I read Jim Palmer’s Blog in my Outlook reader often. He always has deeply personal and real thoughts to share about life and spirituality. His book “Wide Open Spaces” is an excellent read. If you haven’t read it, you should buy it and read it.
Anyway, today, Jim, posted his thoughts on “mistakes” he has made along his journey. I like the way he frames his thoughts, not as mistakes (I wish I hadn’t done that), but “mistakes” (I am glad I learned from that). The thoughts he shares echo my own, though I am still very much in process on some of these.
I decided to share nearly the whole article below. You can find the original HERE.
What follows are a few mistakes I’ve made in my spiritual evolution and lived to tell about it. Referring to these as “mistakes” may be unfair. What I’m about to describe is fairly normal, probably unavoidable, and perhaps even necessary at the time. I own these choices as part of my journey these past few years. As it turns out, these choices didn’t defeat me. I refer to them as “mistakes” because they don’t seem to be very productive as a regular practice, and I would not intentionally repeat them again.
The term “fundamentalism” is probably most associated with ultra-conservative, legalistic Christians. However, I’ve discovered there are progressive/liberal Christian fundamentalists, Atheist, Agnostic, and Humanistic fundamentalists, Buddhist, Muslim, and Jewish fundamentalists, and New Age fundamentalists. What I mean by “fundamentalist” is postulating your belief system, philosophy, understandings or experiences as superior to others, which means others with different beliefs, understandings or experiences are either wrong or deceived.
In my case, I left Christian fundamentalism behind but managed to create a different fundamentalism around whatever my new understanding, concept, experience, or discovery was at the time. In other words, each step of enlightenment became the new “it” or standard that I judged others by. I wasn’t necessarily nasty or belligerent about it but there was a certain silent pride and arrogance to it.
You are driving down the street and notice you are about to go off the road into a ditch. Your reaction is to grab the wheel and by over-correcting, you fly across the road and off into the ditch on the other side. By avoiding one ditch, you managed to steer right into another. It’s no secret that any person who feels led astray and betrayed by their religion is likely to become it’s biggest critic. It’s not uncommon that in such cases the baby gets thrown out with the bathwater. For example, a person lives many years under the oppression of religion. In reaction to this, they over-correct and become an Atheist. There are lots of options between a hideous concept of God and concluding there is no God at all, but when you over-correct you skid by all the stuff in the middle and just go into the ditch on the side.
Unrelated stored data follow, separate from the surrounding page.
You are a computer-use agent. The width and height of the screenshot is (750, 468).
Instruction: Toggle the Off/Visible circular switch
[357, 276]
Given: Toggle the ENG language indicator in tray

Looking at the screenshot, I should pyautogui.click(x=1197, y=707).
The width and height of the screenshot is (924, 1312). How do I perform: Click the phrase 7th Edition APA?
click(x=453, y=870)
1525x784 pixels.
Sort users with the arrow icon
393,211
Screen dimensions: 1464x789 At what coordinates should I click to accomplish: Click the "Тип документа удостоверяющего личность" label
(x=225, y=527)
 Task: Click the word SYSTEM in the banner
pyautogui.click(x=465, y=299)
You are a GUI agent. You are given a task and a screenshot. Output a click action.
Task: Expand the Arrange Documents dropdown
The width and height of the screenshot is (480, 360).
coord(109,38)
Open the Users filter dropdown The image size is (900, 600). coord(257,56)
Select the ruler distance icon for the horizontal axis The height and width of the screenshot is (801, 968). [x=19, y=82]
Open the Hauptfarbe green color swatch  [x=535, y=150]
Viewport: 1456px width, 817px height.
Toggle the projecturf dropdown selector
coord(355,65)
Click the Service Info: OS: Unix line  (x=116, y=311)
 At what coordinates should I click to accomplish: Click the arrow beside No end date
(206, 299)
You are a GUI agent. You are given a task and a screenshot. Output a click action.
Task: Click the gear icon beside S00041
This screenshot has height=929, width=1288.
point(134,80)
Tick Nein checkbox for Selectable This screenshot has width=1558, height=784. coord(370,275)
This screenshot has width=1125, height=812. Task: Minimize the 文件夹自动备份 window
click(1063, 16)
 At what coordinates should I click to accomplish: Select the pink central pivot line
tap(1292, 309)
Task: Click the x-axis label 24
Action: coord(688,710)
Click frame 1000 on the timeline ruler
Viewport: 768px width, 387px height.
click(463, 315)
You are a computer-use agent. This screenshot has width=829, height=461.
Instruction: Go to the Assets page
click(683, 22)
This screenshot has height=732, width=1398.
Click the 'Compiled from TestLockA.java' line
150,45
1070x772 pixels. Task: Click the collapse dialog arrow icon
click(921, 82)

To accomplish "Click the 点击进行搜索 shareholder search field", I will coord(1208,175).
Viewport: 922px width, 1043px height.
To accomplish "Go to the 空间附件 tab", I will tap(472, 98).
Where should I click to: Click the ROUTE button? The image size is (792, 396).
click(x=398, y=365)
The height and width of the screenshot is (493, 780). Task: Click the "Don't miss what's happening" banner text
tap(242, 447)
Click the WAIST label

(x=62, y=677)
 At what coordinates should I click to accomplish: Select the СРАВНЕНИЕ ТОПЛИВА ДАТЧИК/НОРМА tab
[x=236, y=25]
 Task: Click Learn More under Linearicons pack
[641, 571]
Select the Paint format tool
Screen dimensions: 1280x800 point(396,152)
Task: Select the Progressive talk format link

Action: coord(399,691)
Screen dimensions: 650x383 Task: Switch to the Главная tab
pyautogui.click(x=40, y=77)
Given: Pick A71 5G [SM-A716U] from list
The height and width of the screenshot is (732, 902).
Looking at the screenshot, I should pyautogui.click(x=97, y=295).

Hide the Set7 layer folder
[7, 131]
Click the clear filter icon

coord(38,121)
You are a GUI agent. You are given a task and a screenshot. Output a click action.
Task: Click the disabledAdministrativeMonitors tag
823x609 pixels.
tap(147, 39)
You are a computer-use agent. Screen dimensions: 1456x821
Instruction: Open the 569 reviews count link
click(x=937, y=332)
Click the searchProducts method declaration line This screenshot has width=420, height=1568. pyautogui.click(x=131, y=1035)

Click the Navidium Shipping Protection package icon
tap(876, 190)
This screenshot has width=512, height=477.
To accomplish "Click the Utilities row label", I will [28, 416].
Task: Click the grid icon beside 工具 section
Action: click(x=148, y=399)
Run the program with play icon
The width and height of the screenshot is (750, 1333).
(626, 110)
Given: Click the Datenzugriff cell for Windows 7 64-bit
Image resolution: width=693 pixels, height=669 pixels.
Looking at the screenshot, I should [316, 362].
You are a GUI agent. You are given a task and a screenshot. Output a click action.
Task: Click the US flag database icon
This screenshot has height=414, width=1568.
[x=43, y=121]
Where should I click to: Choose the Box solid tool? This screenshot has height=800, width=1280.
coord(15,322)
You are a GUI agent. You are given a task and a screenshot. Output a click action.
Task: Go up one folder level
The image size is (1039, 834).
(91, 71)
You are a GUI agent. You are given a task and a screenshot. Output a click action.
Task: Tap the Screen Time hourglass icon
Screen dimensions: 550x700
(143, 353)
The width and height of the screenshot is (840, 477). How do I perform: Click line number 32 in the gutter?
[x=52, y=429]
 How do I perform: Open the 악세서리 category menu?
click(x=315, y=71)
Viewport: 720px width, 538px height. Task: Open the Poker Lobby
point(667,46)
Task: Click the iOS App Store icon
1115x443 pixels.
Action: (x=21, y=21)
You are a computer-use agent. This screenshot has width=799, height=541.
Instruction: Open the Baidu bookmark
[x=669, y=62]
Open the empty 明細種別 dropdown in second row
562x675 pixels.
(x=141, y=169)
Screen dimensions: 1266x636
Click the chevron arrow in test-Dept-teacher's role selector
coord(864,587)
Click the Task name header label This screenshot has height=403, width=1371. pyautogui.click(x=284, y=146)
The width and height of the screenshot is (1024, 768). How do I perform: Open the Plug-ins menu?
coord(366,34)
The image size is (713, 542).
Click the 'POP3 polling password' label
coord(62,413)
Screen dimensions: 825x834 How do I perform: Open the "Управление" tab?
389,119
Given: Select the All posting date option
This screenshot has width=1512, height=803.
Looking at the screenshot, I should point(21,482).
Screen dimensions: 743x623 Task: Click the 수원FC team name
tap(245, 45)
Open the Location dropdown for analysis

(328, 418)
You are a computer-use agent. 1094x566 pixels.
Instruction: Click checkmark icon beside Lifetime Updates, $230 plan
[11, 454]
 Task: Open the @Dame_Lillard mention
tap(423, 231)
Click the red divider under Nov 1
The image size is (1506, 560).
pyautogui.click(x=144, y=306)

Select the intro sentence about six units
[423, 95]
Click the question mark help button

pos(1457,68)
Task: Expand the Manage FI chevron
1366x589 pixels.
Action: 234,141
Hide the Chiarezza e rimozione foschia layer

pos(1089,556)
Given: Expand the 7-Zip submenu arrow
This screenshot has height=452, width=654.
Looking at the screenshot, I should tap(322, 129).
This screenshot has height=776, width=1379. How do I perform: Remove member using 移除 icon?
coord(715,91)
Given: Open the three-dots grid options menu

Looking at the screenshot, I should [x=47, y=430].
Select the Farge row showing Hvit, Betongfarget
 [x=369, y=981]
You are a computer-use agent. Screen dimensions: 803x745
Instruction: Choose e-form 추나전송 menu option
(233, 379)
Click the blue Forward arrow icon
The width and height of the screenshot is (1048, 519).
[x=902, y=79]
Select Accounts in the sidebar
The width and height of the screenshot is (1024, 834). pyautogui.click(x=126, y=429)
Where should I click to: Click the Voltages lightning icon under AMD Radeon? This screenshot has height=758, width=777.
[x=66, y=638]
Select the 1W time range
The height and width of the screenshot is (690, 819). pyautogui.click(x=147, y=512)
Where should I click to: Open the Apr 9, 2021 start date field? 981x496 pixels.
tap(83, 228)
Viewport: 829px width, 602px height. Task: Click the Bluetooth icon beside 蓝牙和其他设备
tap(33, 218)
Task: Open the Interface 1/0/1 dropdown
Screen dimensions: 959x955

By the way, please don’t hear me saying that every person’s beliefs are the result of over-correction. I know Atheists who are not guilty of over-correction – they are Atheists because they have done their due diligence and have genuinely concluded that the existence of God is neither possible nor useful. Another example may be someone who concludes that the Bible isn’t a “supernatural” book and over-corrects to the view that the Bible has no value at all. For me, I have had some instances of over-correction. For example, organized church and religious rituals were not meaningful for me, and as a reaction I concluded all organized church and religious rituals are intrinsically meaningless and has no real objective value for anyone.
Insecurity can express itself in a strong need for your beliefs and experiences to be validated by others. How do others validate your beliefs and experiences? By agreeing with or sharing your beliefs and experiences. And so it’s not brain surgery to see that people who don’t agree or share in your beliefs and experiences are a threat to your sense of identity. You feel invalidated. It’s very difficult to truly accept and learn from another as long as your need for validation is running the show. What happens is that you begin dividing people up on sides. You want people on “your side” because that makes you feel secure and validated. People on the “other side” are seen as the enemy. Needing to be “right” is often a issue of insecurity and needing validation from others. Trust me, I made a fine art out of this.
I don’t mean for the word to sound as harsh as it might seem. Here’s my point. Most people want a formula or magic bullet. They are not truly willing to do their own due diligence at a soul level, and would prefer someone just give them the answer. They are hoping for a formula that promises that if you do ‘A’ then ‘B’ will happen. Paradox, mystery, ambiguity, abstraction, self-honesty, vulnerability, humility are but a few of the things many people would like to avoid if possible, and would rather just have someone figure things out for them.
All four of these smack me in the face, and bring me to my knees in repentance. These thoughts help me to realign with the eternal purpose of God in His Son, Jesus, rather than focus on myself and others in relation to me. I needed this…
I hope this will be of benefit for your journey.